State Capitol - file photo. Photo by Cheyna Roth, Michigan Public Radio Network
Cheyna Roth
Michigan Public Radio Network

For the past week, one Michigan Senator has set up a nativity display every morning on the State Capitol lawn. Senator Rick Jones has set up the display every Christmas season for the last four years.

Rick Jones is a boisterous senator who represents the district west of Lansing. Jones zips up his MSU jacket and opens up the back hatch of his wife’s SUV. The display is too big to fit into his car. In the four years that Jones has been setting up the display, people have taken notice.

“The first day I set it up, I had people say ‘You’ve got Mary on the wrong side, last year you had Mary on the other side,’”

Jones said with a laugh. The figures in the manger scene – Mary, Joseph, and Baby Jesus - come from Bronner’s Christmas Wonderland in Frankenmuth. The “barn” was made by a friend of Senator Jones.

All told, the display is about waist-high. Jones’ holiday tradition started as a response to a controversy about winter displays at the Capitol. The winter display that started it all? The Snaketivity.

“I felt that if we were gonna have a Snaketivity on the lawn, we should have a Christian nativity,” Jones said.

In 2014, the Detroit chapter of the Satanic Temple erected a controversial tableau on the Capital lawn. They called it Snaketivity. It was a big plastic snake wrapped around a sign that said, “The Greatest Gift is Knowledge.” It was a commentary on how church and state should be separate.

A religious group wanted to put out a nativity in response, but was short on time. Enter Senator Jones.

“I felt challenged and I wanted to make sure that we had a nativity up also,” he said. There are ground rules for putting up a display. Permits are given out by the Michigan Capitol Commission. Displays can’t be left overnight, so Jones has to set it up in the morning and then take it down at night. There are regulations about the size of the display. Which is why Jones only puts out Mary, Joseph and Baby Jesus – no room for the Wise Men at this inn.

But anyone can put up a display if they apply for a permit. John Truscott is a spokesperson for the Capitol Commission. He said the displays are a matter of free speech.

“We are, obligated, under our constitution, to honor the free speech of people who want to make a statement, whether it’s religious or otherwise,” said Truscott.

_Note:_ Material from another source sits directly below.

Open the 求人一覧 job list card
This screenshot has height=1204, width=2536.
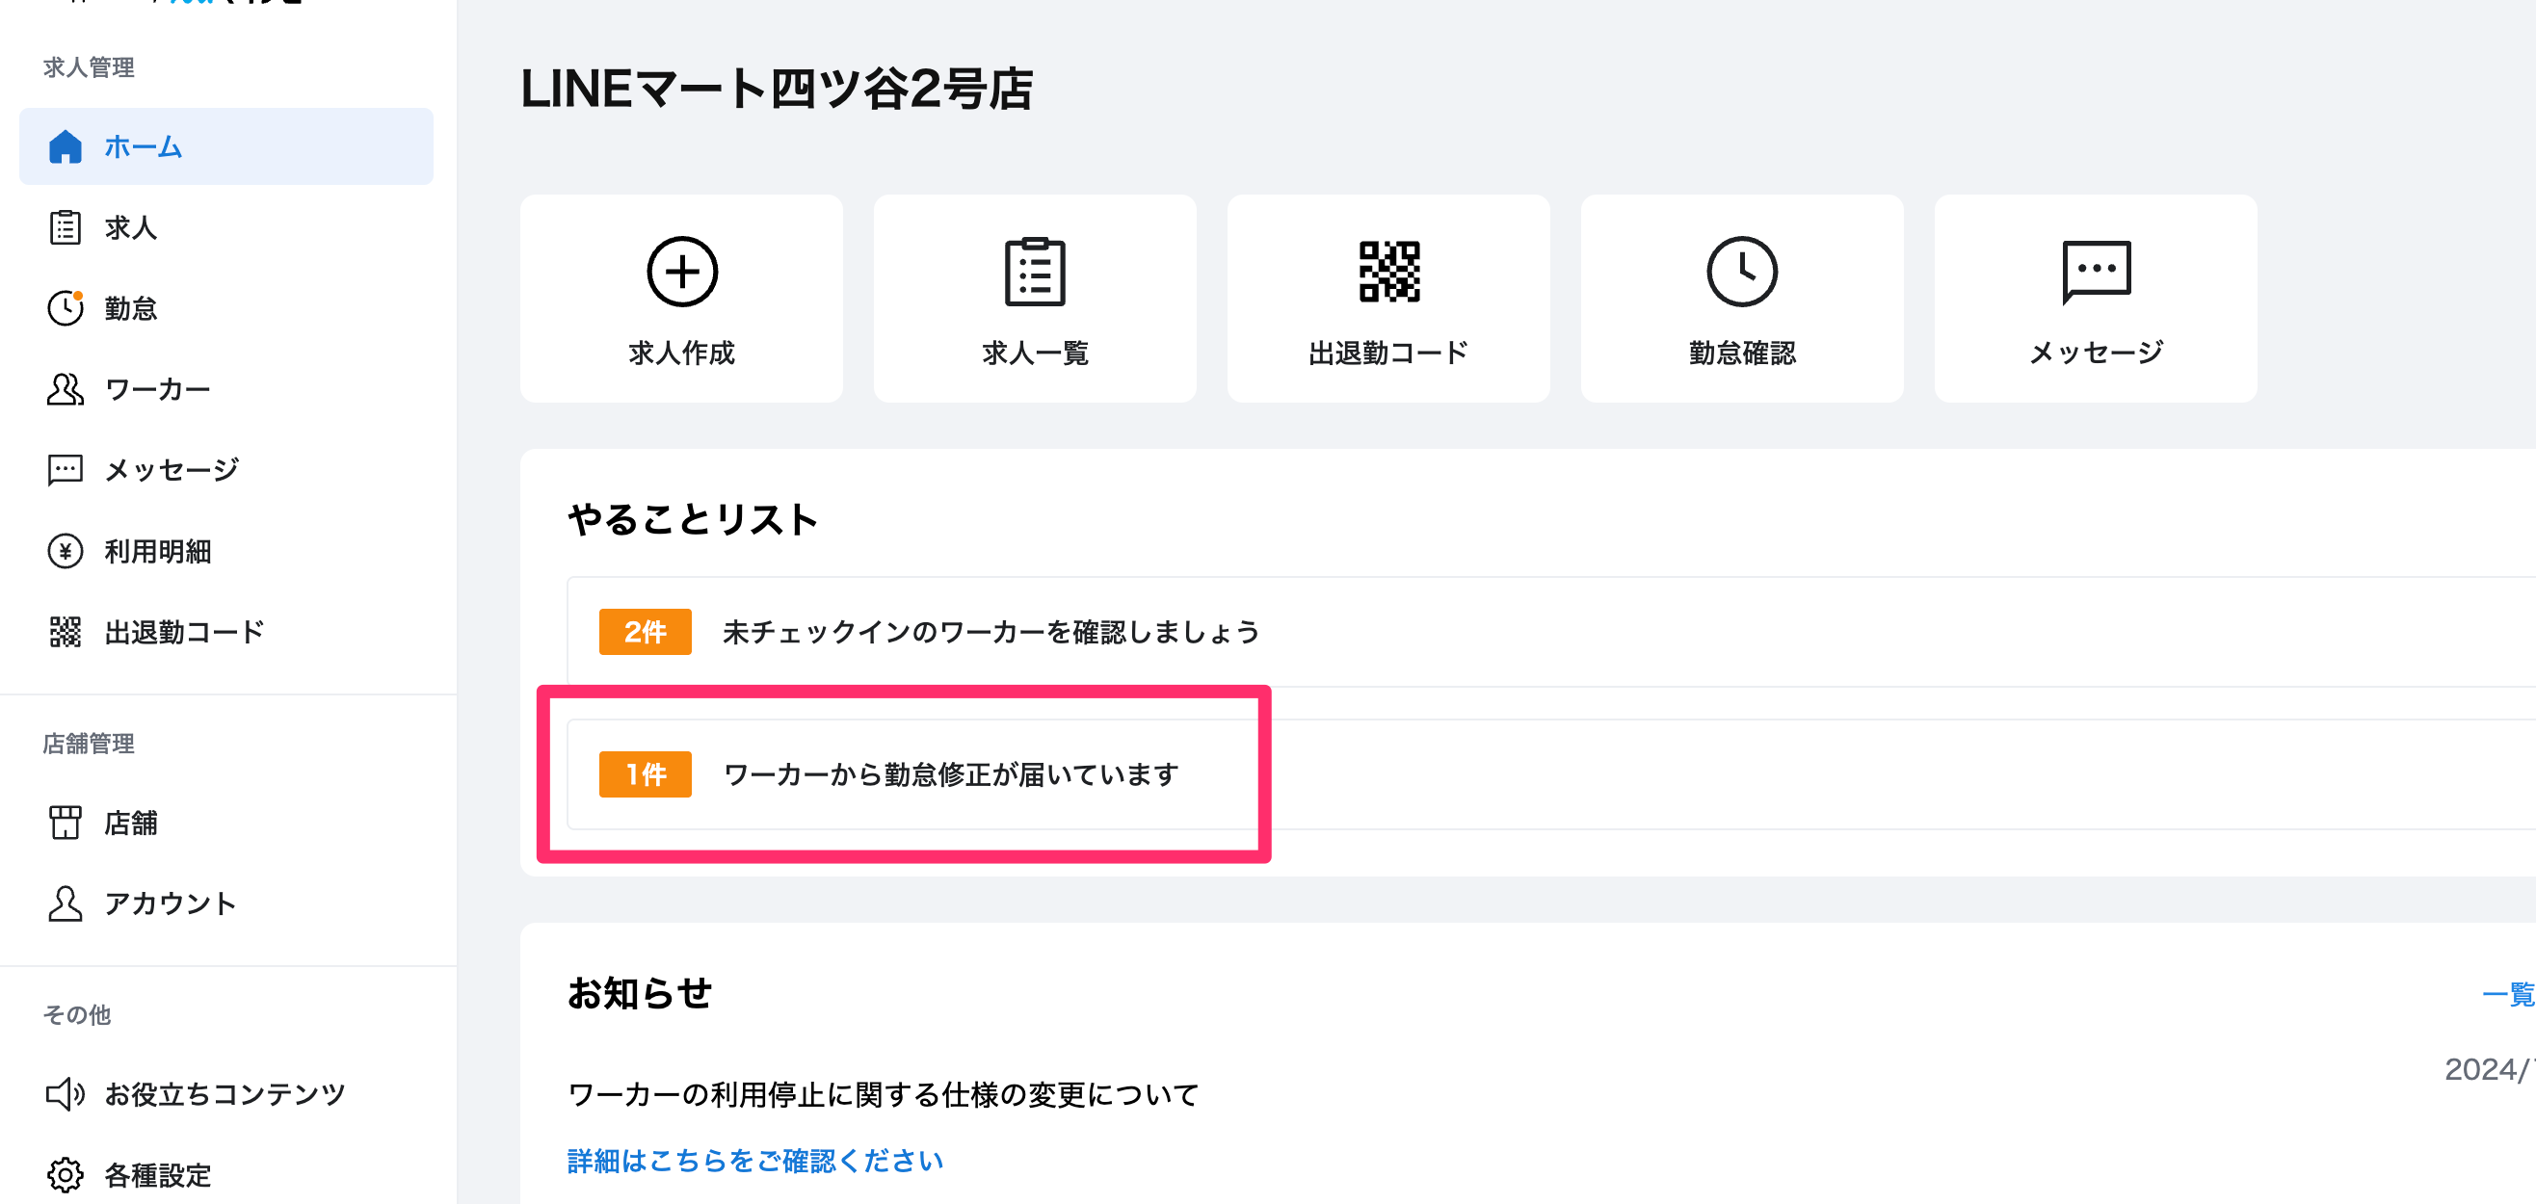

Two years ago, The Church of the Flying Spaghetti Monster also got a spot on the Capitol lawn with Snaketivity and Jones’ nativity. Jones is comfortable with sharing the space.

“We’re simply showing the light,” he said. “The snake people want to show the dark. And that’s okay. This is America.”

But this year, no Snaketivity. No Church of the Flying Spaghetti Monster.

“They did not pull a permit. Apparently they got froze out,” said Jones.

This year, the nativity only shares the lawn with a Menorah. While Jones only has a year left as a Senator, he hopes it won’t be the end of the nativity.

“I’m hoping to hand this off to somebody else who wishes to do this when I’m termed out,” he said.